La billetterie ajoute une couche de risque. La FIFA rappelle elle-même que les achats hors de ses canaux officiels peuvent conduire à des faux billets, à des billets revendus plusieurs fois ou déjà annulés, et à un refus d’entrée au stade. Dans un contexte de rareté et de prix élevés, les fans cherchent des raccourcis. Et les escrocs le savent.

Le risque réel : confiance, données, continuité

Pour les entreprises, le danger ne se limite pas à la perte financière directe. Une agence de voyage, une plateforme de réservation, un hôtel, un transporteur, un média sportif ou une marque partenaire peuvent être touchés par usurpation de marque, hameçonnage de clients, faux support, détournement de paiements, compromission de comptes ou diffusion de fausses offres.

Le risque est aussi réputationnel. Lorsqu’un client reçoit un faux mail de confirmation, clique sur une fausse page de paiement ou télécharge une fausse application aux couleurs d’un événement officiel, il ne distingue pas toujours clairement l’escroc de l’écosystème légitime. La confiance se dégrade en bloc. Et dans un événement mondial, cette perte de confiance se propage vite.

La limite, c’est que la cybersécurité ne peut pas tout résoudre seule. Les domaines malveillants peuvent être détectés et bloqués. Les campagnes peuvent être signalées. Les collaborateurs peuvent être formés. Mais une partie du problème se joue ailleurs, à savoir dans la pression commerciale, dans l’appétit du public pour les bonnes affaires, dans les parcours utilisateurs trop complexes, dans l’absence de repères simples pour vérifier l’authenticité d’un site ou d’une offre.

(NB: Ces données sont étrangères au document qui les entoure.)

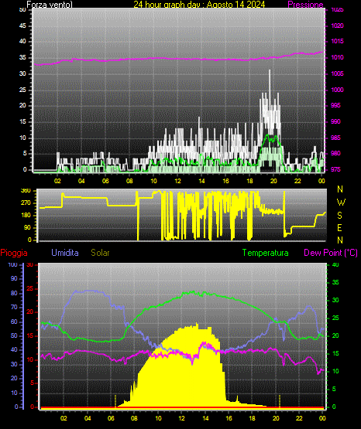Click the 35 temperature axis value
This screenshot has width=361, height=429.
(x=335, y=283)
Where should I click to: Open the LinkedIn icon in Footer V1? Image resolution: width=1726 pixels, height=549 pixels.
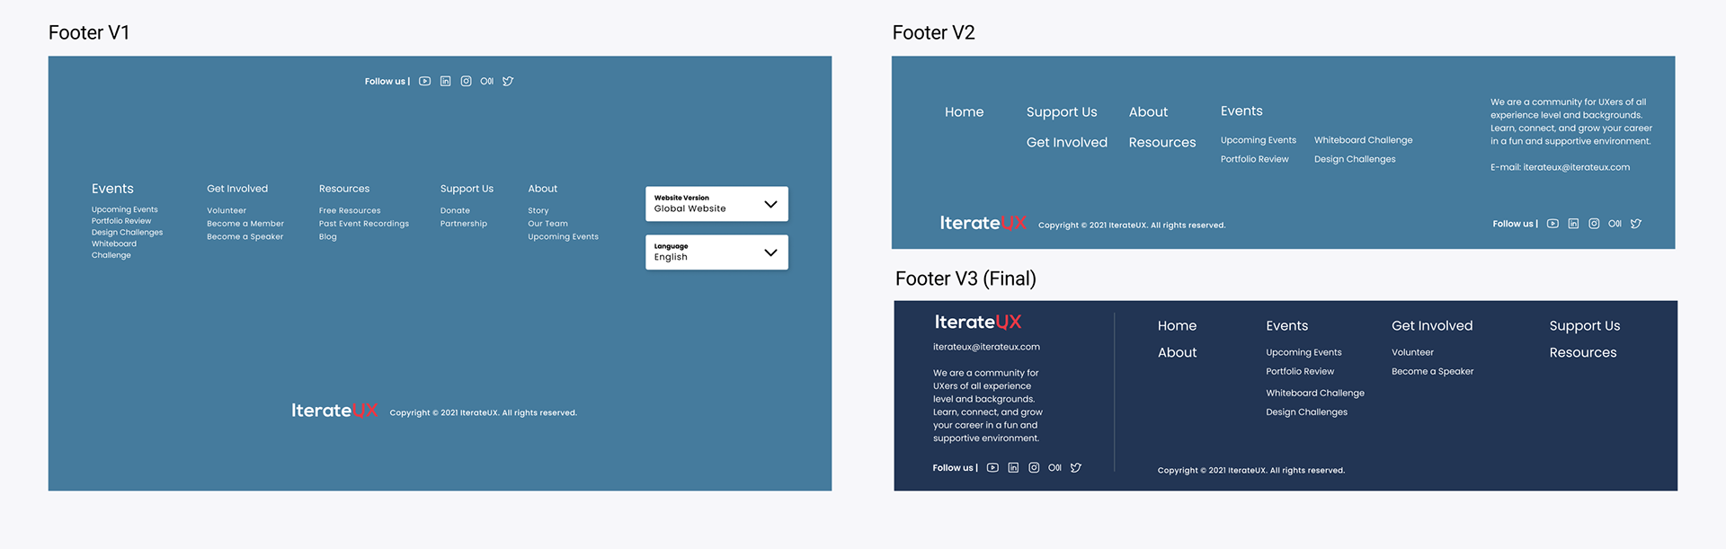pyautogui.click(x=445, y=81)
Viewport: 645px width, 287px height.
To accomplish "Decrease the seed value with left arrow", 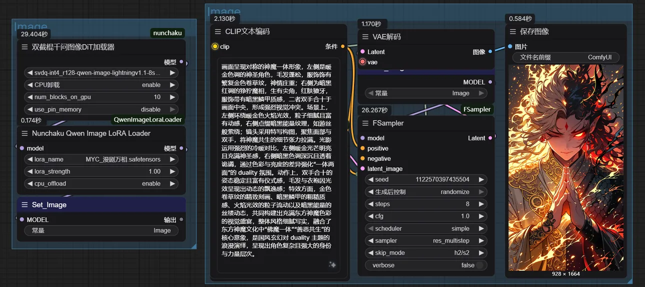I will 371,180.
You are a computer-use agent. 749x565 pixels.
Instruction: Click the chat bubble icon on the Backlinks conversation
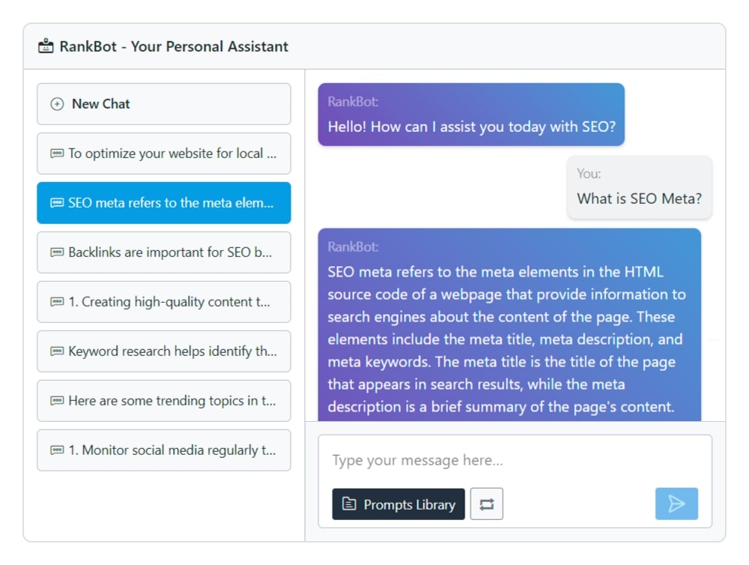coord(58,253)
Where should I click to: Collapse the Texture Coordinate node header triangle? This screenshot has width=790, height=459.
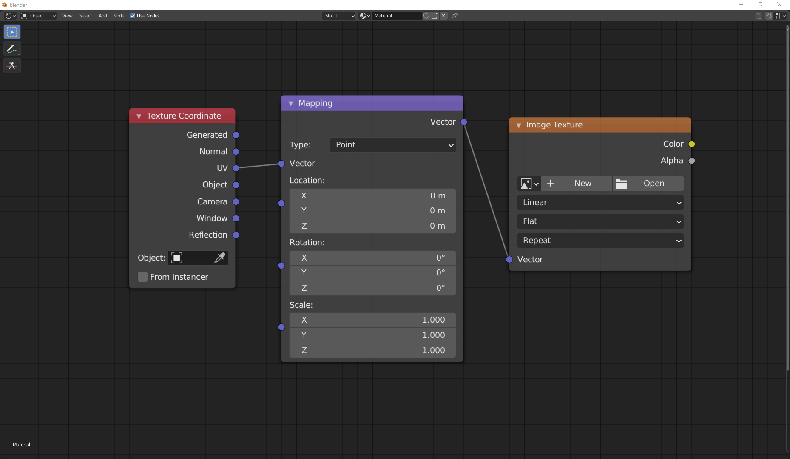pos(139,116)
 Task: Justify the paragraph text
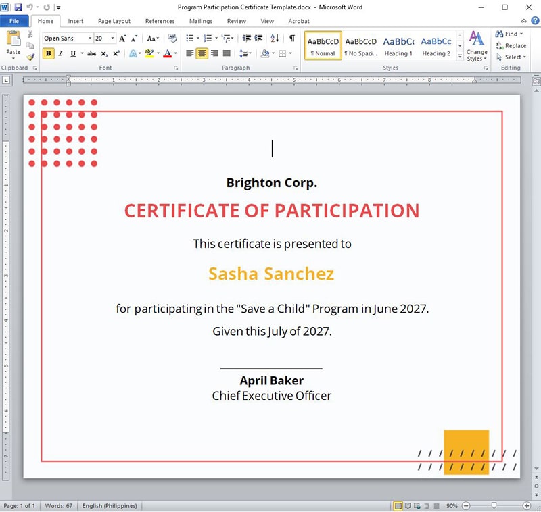[226, 53]
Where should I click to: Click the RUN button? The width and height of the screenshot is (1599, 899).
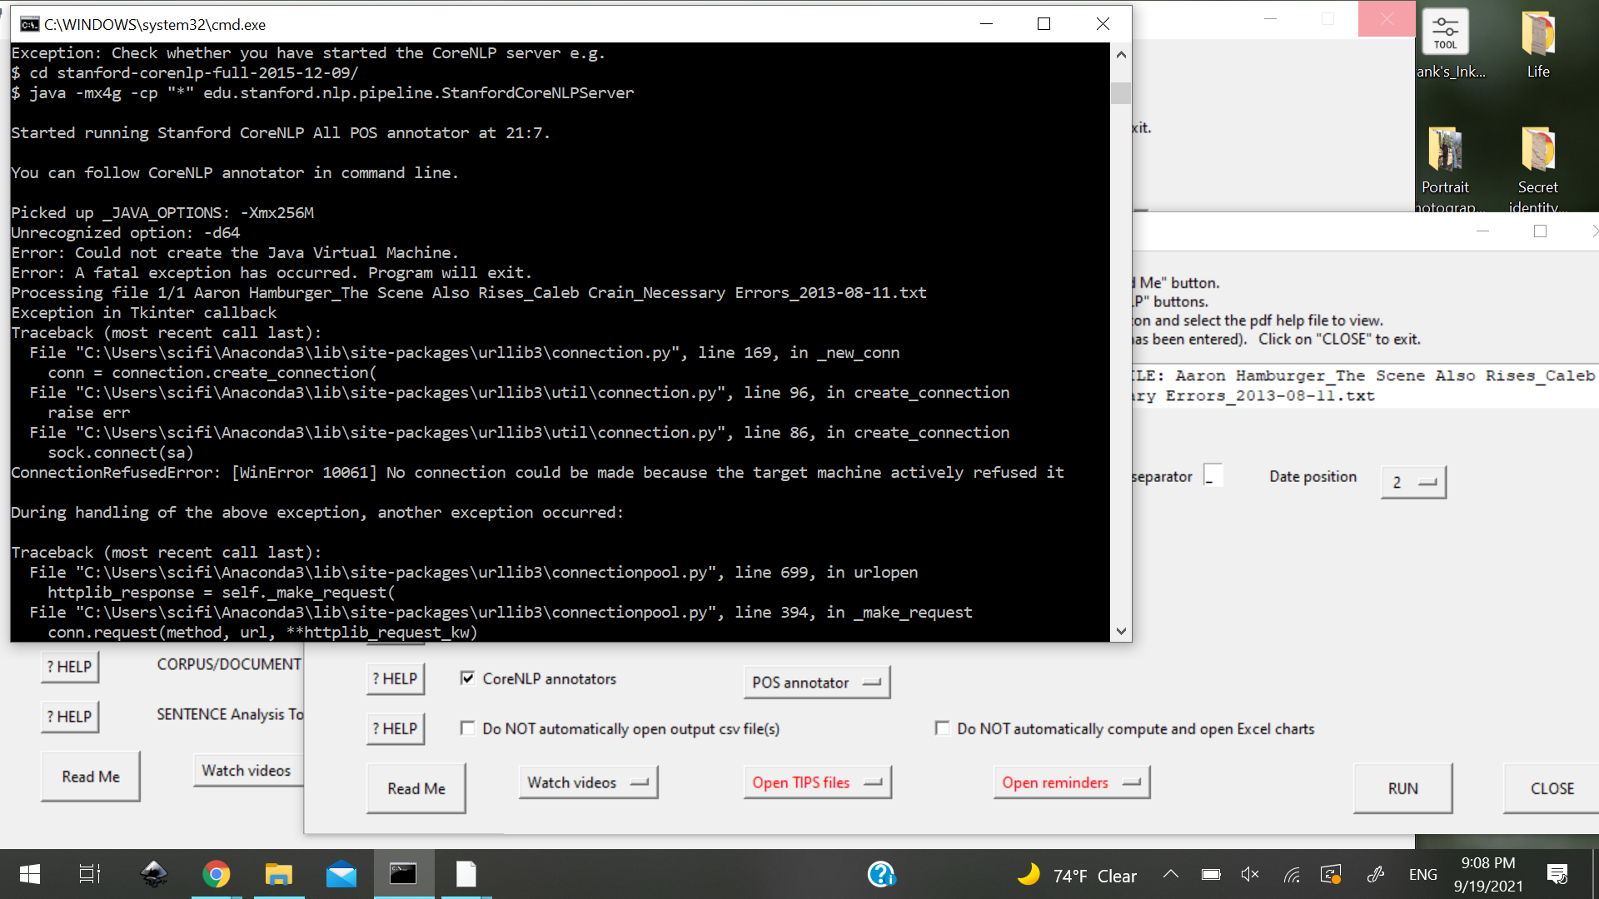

La réponse doit donc être opérationnelle. Les entreprises exposées à la Coupe du monde doivent surveiller les domaines proches de leur marque, durcir leurs processus de paiement, authentifier clairement leurs communications, renforcer les contrôles sur les campagnes marketing, préparer leurs centres de support à répondre aux fraudes et rappeler sans ambiguïté leurs canaux officiels.

La Coupe du monde 2026 sera un événement sportif et un test grandeur nature de confiance numérique. Les cybercriminels, eux, l’ont déjà compris : un grand événement mondial n’est pas seulement une fête. C’est aussi une infrastructure de fraude.